TO DO> Exactly as written, return all the data, leaving its pictures behind.

*** Begin section ***

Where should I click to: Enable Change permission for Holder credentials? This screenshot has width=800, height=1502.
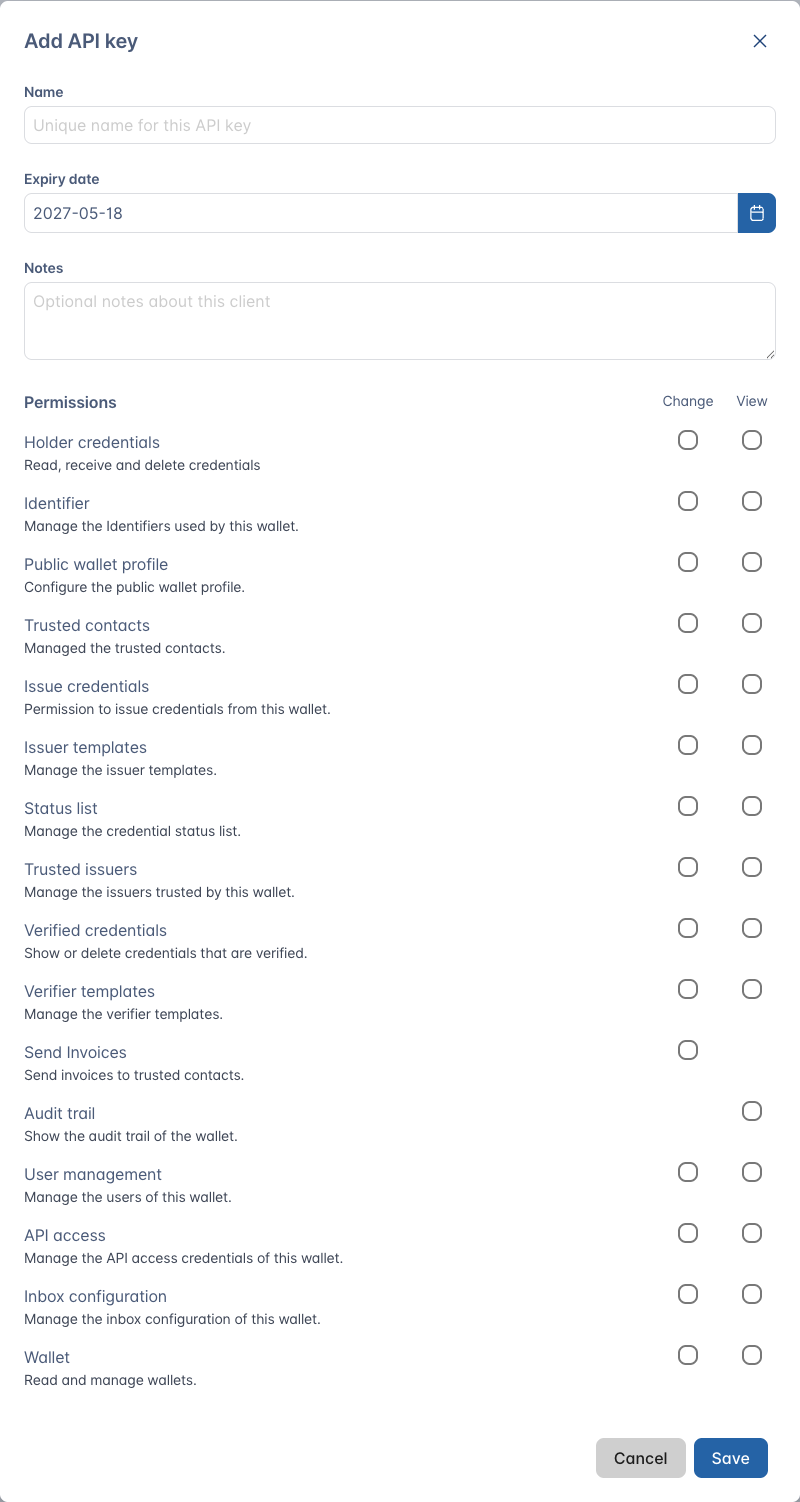(688, 440)
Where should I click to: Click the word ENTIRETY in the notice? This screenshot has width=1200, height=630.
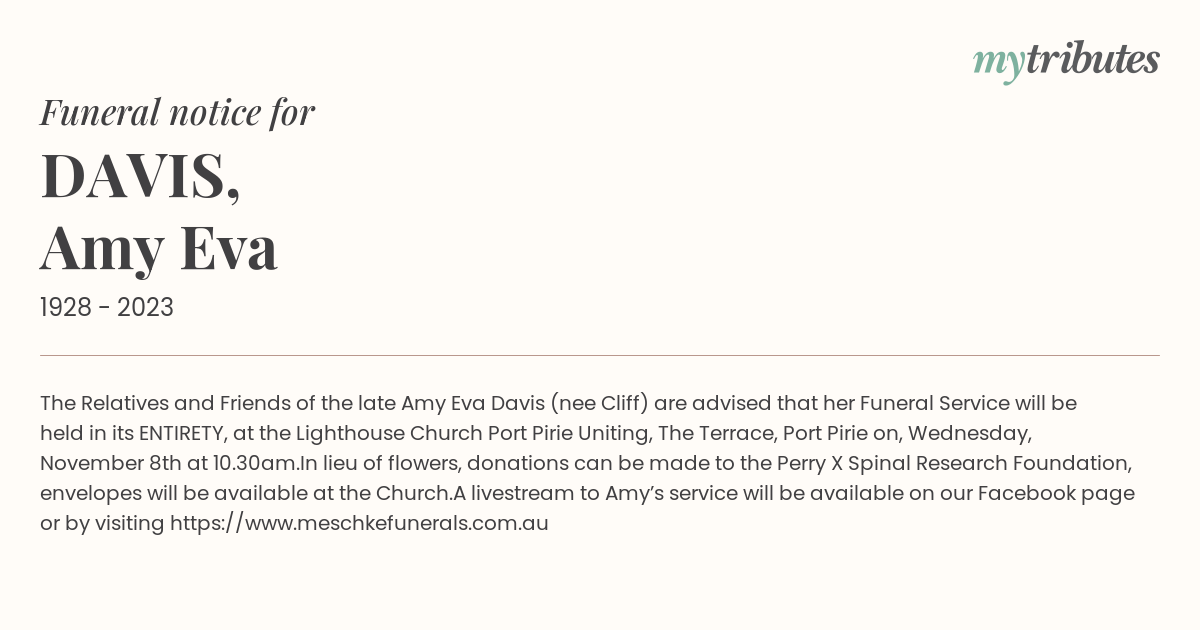181,433
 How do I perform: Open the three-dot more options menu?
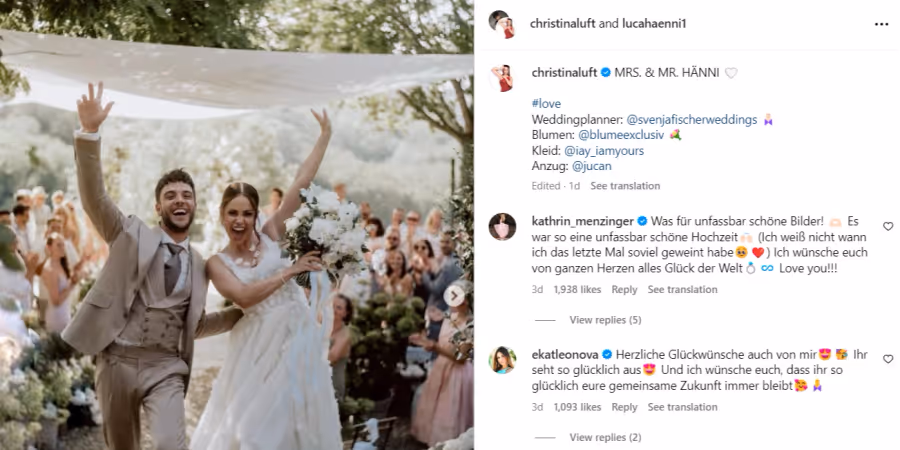[x=881, y=24]
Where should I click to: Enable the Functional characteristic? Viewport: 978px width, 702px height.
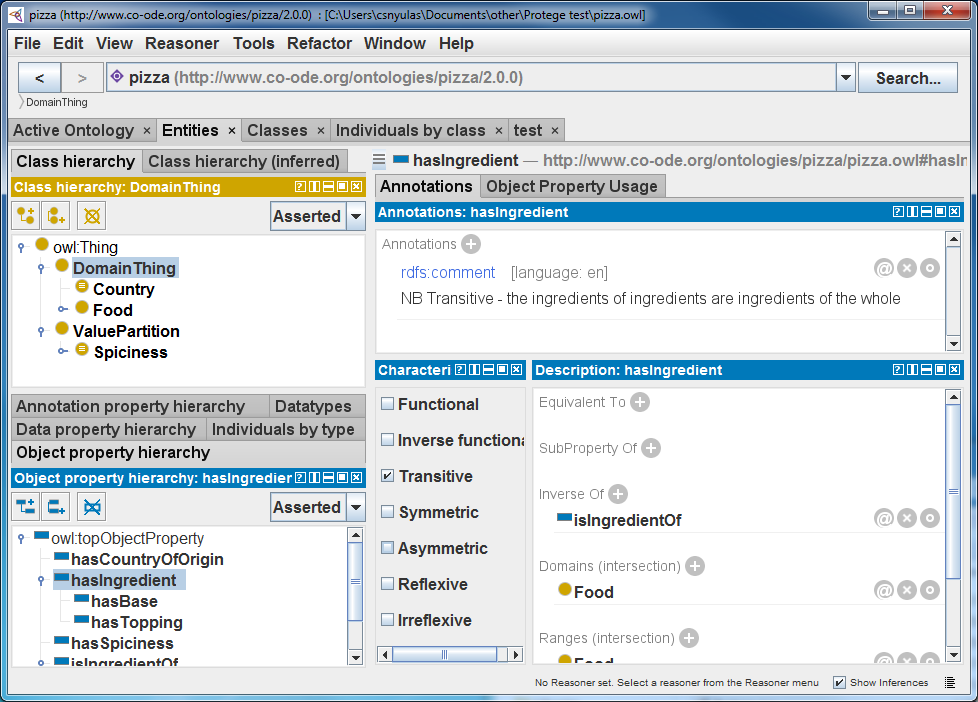(385, 404)
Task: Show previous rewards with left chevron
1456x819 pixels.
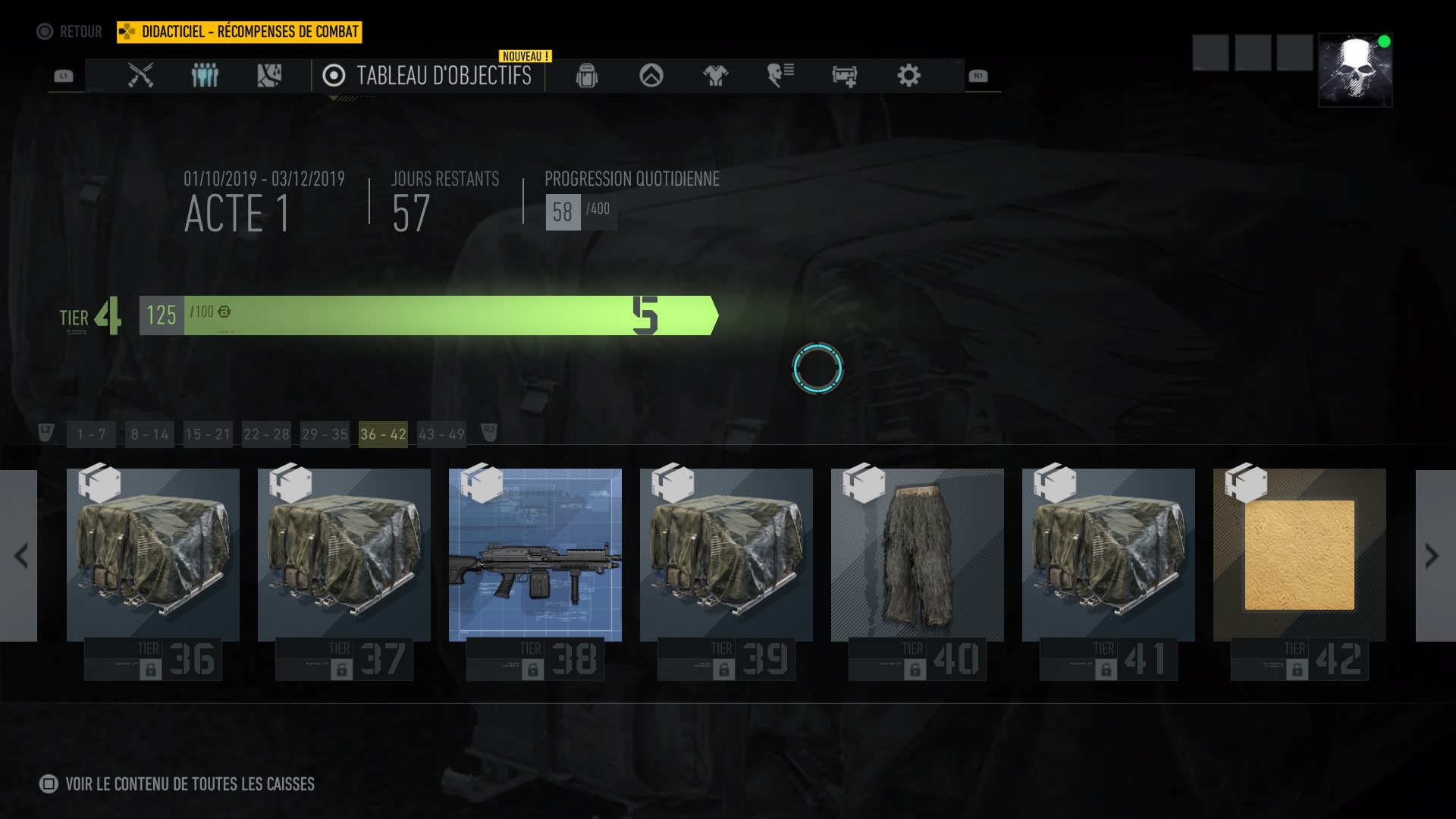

*** End section ***

EXERCISE ANSWER>
Where should I click to: Enable Change permission for Holder credentials? This screenshot has width=800, height=1502.
(688, 440)
Where should I click to: Click the word ENTIRETY in the notice? This screenshot has width=1200, height=630.
181,433
 How do I perform: Open the three-dot more options menu?
[x=881, y=24]
Where should I click to: Enable the Functional characteristic? Viewport: 978px width, 702px height.
(385, 404)
Task: Show previous rewards with left chevron
1456x819 pixels.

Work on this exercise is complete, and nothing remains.